This is a test of dumping a cut-and-paste of body text from a sphinx-generated html page.
This is a puzzle from [RTNS].

The Puzzle

A Spanish treasure fleet of three ships was sunk off the coast of Mexico:
  • One had a trunk of gold forward and a trunk of gold aft
  • One had a trunk of gold forward and a trunk of silver aft
  • One had a trunk of silver forward and a trunk of silver aft
Divers just found one of the ships and a trunk of silver in it.
  • What is the probability that the other trunk has silver?

A Reasoning

The way to think of this is to not think of each category (silver vs gold) but to identify each trunk and how it is paired with another trunk. For example, we have six trunks:
G_1, G_2, G_3, S_1, S_2, S_3
In the three ships they were paired up:
  • Ship_1 = \{G_1, G_2\}
  • Ship_2 = \{G_3, S_1\}
  • Ship_3 = \{S_2, S_3\}
The trunk found had silver so the ship was either Ship_2 or Ship_3 and the trunk was one of S_1, S_2, \textrm{or} S_3. Call the trunk found T_f.
  • Case 1: T_f = S_1 then the other trunk will be G_3
  • Case 2: T_f = S_2 then the other trunk will be S_3
  • Case 3: T_f = S_3 then the other trunk will be S_2
In 2 out of 3 cases the trunk will be silver and in 1 out of 3 cases the trunk will be gold. So the probability that the next trunk pulled up (from the same ship) will be silver will be 2/3.

Simulation

This is the method the book gives:
  1. Create three urns: {7,7}, {7,8}, and {8,8}
  2. Choose an urn at random and a random element from the chosen urn
  3. If the element chosen was an 8 (gold), do nothing, if it was a 7 continue
  4. Record the other element in the chosen urn
  5. Calculate the proportion of 7s recorded to 8s
This seems confusing at first – we know that the trunk found was silver so ship 1 was not the one found, why include it in the simulation? My guess is that we do not need the third urn since we discard all the cases where it is chosen and we are not using the number of trials to find the probabilities. I think the given method might be a clearer simulation if we were trying to recreate what happened in that it reflects the entire story, but it does not really reflect the puzzle at the point it takes up – after the first trunk is found – so adds unnecessary computation (well, I guess the whole random choice thing is probably doing that anyway).
Try this:
  1. Create two urns: {0,1}, {1,1}
  2. Pick a random urn and an element from it
  3. If the element was a 0, go back a step
  4. Record the remaining element in the urn
  5. calculate the ratio of 1’s to 0’s
This is confusing, he says find the odds, but 2/3 is probability. The odds of finding silver should be 2:1 (he also flip-flops between saying they found silver and gold in the first trunk, but that is another problem – and the book was free, so what the heck).

GOLD = 0
SILVER = 1
ship_2 = (GOLD, SILVER)
ship_3 = (SILVER, SILVER)
fleet = (ship_2, ship_3)
trials = 10**5

# ships is a list of random ships from the fleet
ships = [random.choice(fleet) for trial in xrange(trials)]

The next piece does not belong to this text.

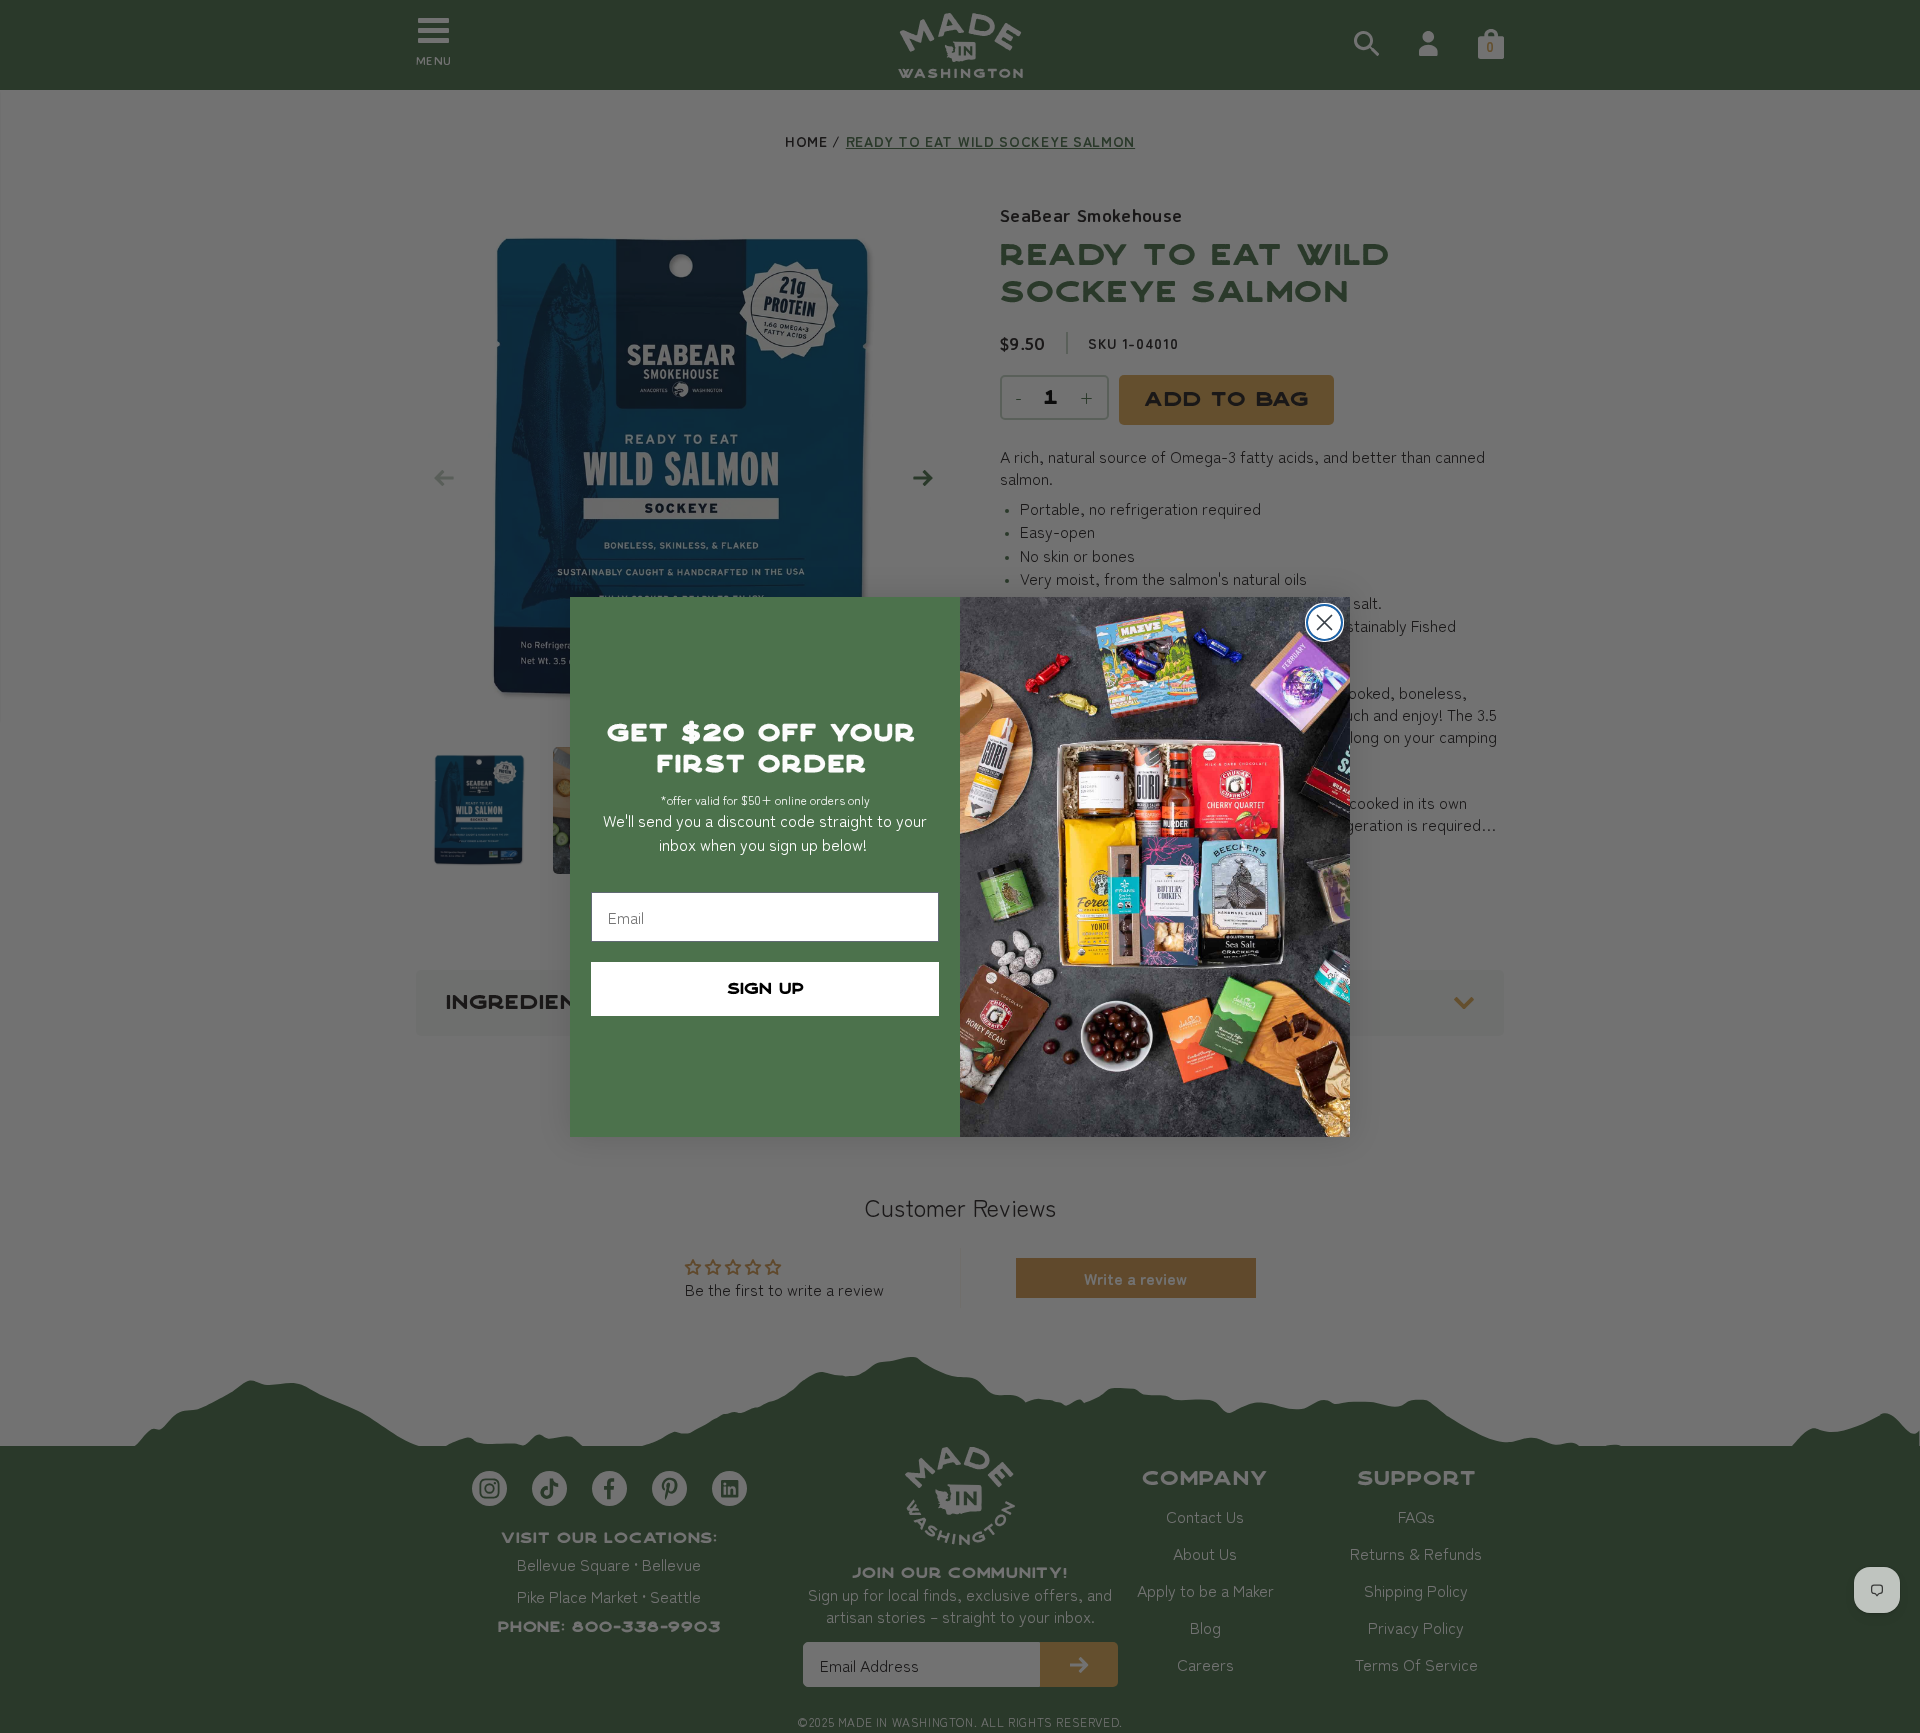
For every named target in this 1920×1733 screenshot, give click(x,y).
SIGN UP (765, 988)
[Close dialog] (1324, 622)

# found_trunks is a list of trunk-indices chosen for each ship (the trunk found by the diver)
# although the values are the same as gold and silver (0 and 1)
# in this case they are tuple indices for the trunk-tuples in the ships
found_trunks = [random.randint(0,1) for ship in ships]

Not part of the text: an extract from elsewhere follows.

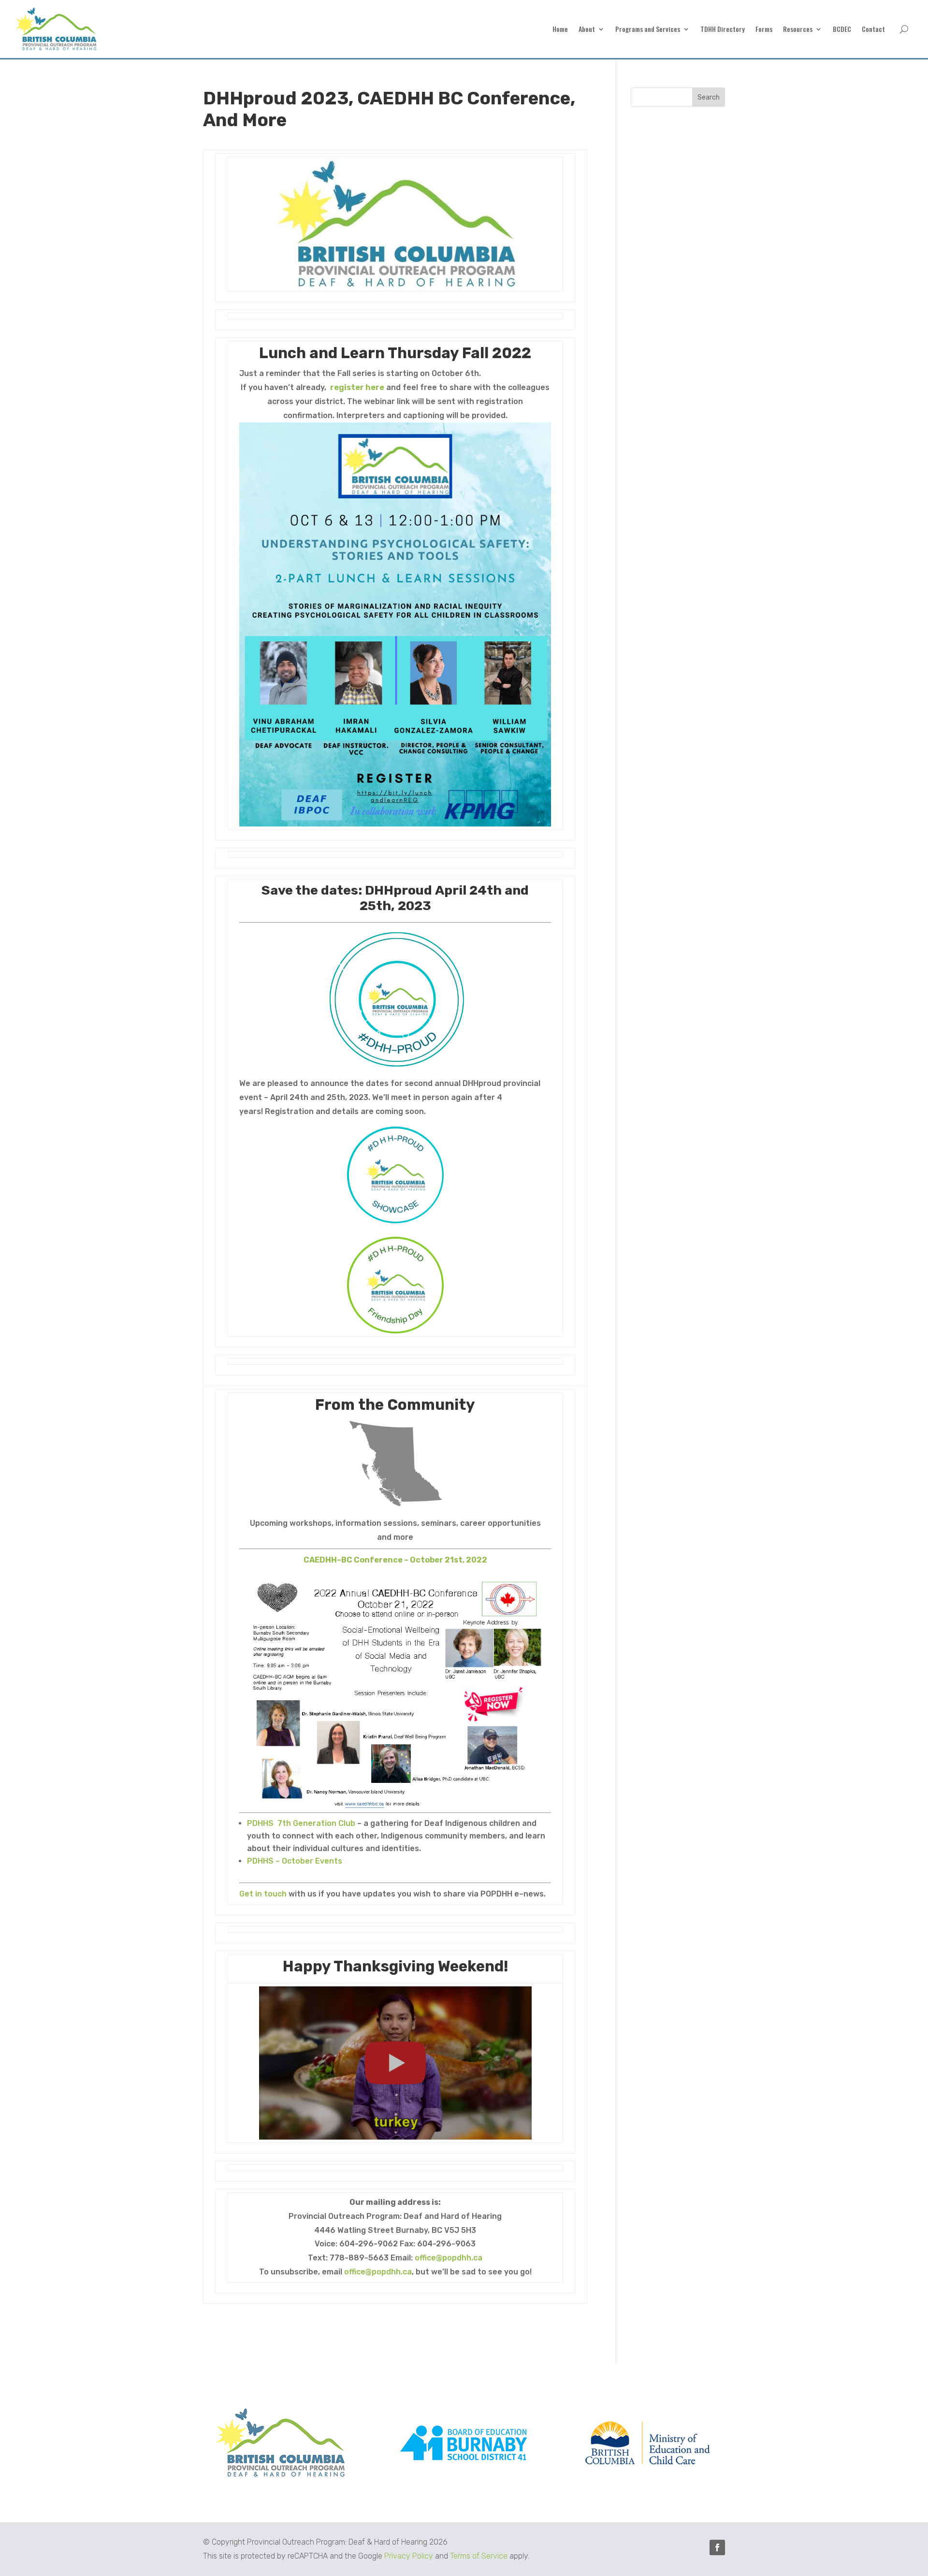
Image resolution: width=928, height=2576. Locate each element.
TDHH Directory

# next_trunks is the type of trunk not chosen for found_trunks if found_trunks wasn't gold
# because it's filtered, its length is the count of all cases where the first trunk was silver
next_trunks = [ships[index][(found_trunks[index] + 1) % 2] for index in range(len(ships))
if ships[index][found_trunks[index]] != GOLD]

# silvers is a count of the next_trunks that were silver
silvers = sum(1 for trunk in next_trunks if trunk == SILVER)

print "Probability next trunk is silver: {0:.2f}".format(float(silvers)/len(next_trunks))
print "(Compare to 2/3 = {0:.2f}).".format(2./3) 
 
Probability next trunk is silver: 0.67 (Compare to 2/3 = 0.67).